Senator Jakarta Ini Ingatkan Tanpa Kemandirian, Indonesia Rawan Jadi Pasar Pangan Asing
Fahira Idris, menegaskan kalau ketergantungan pada impor adalah kelemahan strategis yang membuat negeri ini rawan guncangan harga global.
Hasiolan EP/Tribunnews.com
TRIBUNNEWS.COM, JAKARTA — Memasuki usia ke-80 tahun kemerdekaan, Indonesia belum sepenuhnya lepas dari ancaman krisis pangan.
Anggota Dewan Perwakilan Daerah (DPD) Republik Indonesia Daerah Pemilihan (Dapil) DKI Jakarta, Fahira Idris, menegaskan kalau ketergantungan pada impor adalah kelemahan strategis yang membuat negeri ini rawan guncangan harga global, perubahan iklim ekstrem, dan gangguan rantai pasok yang kini kian sering terjadi.

> **Data Tercatat**
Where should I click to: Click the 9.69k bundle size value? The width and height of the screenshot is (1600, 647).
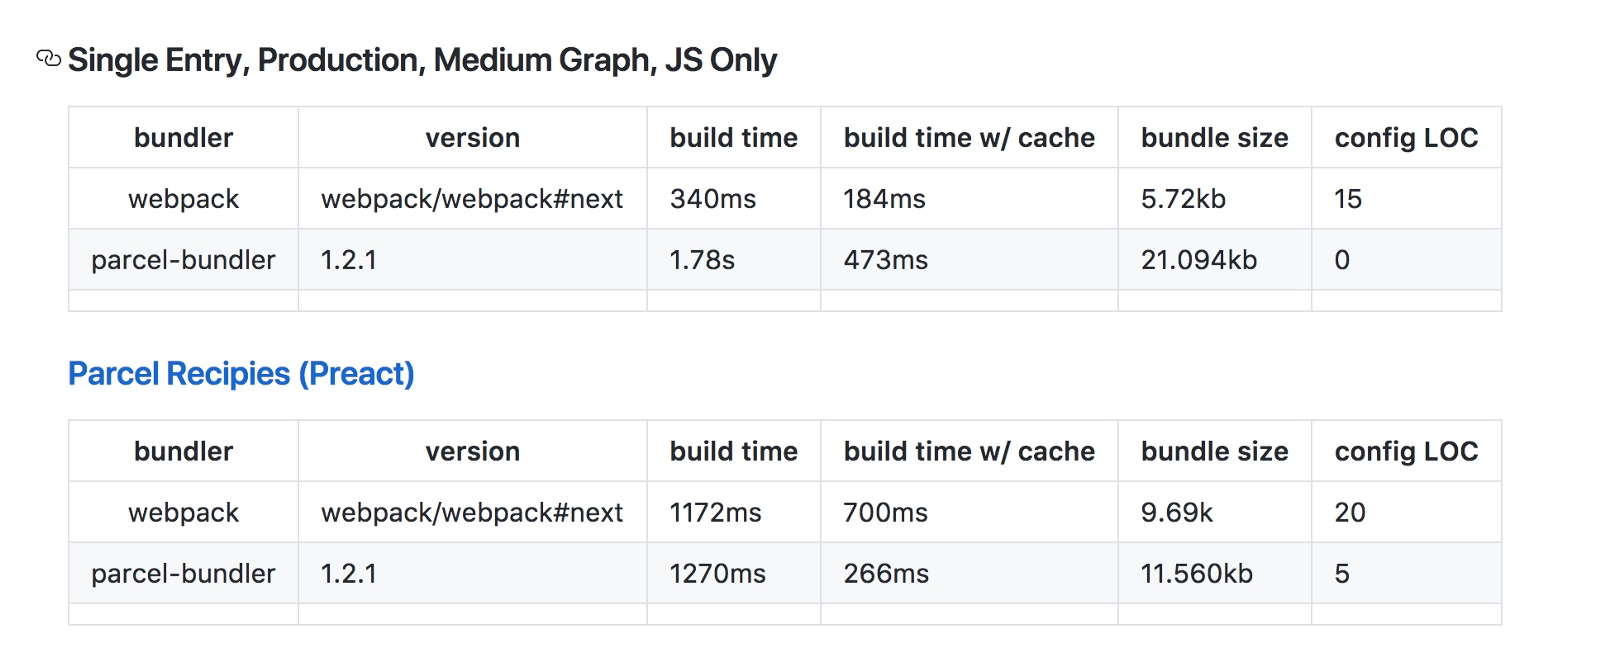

> **Permintaan 1**
Ubah "Fahira Idris" menjadi "Senator Fahira" pada bagian kutipan dokumen di antara "Senator Jakarta Ini" dan "guncangan harga global.", termasuk keduanya, lalu tuliskan bagian itu kembali.
> **Permintaan 2**
Tolong sebutkan daerah pemilihan Fahira Idris sebagai anggota DPD menurut kutipan dokumen.
> **Permintaan 3**
Tentukan apakah tiap pernyataan berikut sesuai dengan kutipan dokumen: (a) Fahira Idris adalah anggota DPD RI dari daerah pemilihan DKI Jakarta; (b) Indonesia sudah sepenuhnya lepas dari ancaman krisis pangan; (c) Fahira Idris menyebut ketergantungan pada impor sebagai kelemahan strategis.

> **Contoh Jawaban 1**
Senator Jakarta Ini Ingatkan Tanpa Kemandirian, Indonesia Rawan Jadi Pasar Pangan Asing
Senator Fahira, menegaskan kalau ketergantungan pada impor adalah kelemahan strategis yang membuat negeri ini rawan guncangan harga global.

> **Contoh Jawaban 2**
DKI Jakarta.

> **Contoh Jawaban 3**
(a) Ya: "Anggota Dewan Perwakilan Daerah (DPD) Republik Indonesia Daerah Pemilihan (Dapil) DKI Jakarta, Fahira Idris".
(b) Tidak: "Indonesia belum sepenuhnya lepas dari ancaman krisis pangan".
(c) Ya: "ketergantungan pada impor adalah kelemahan strategis".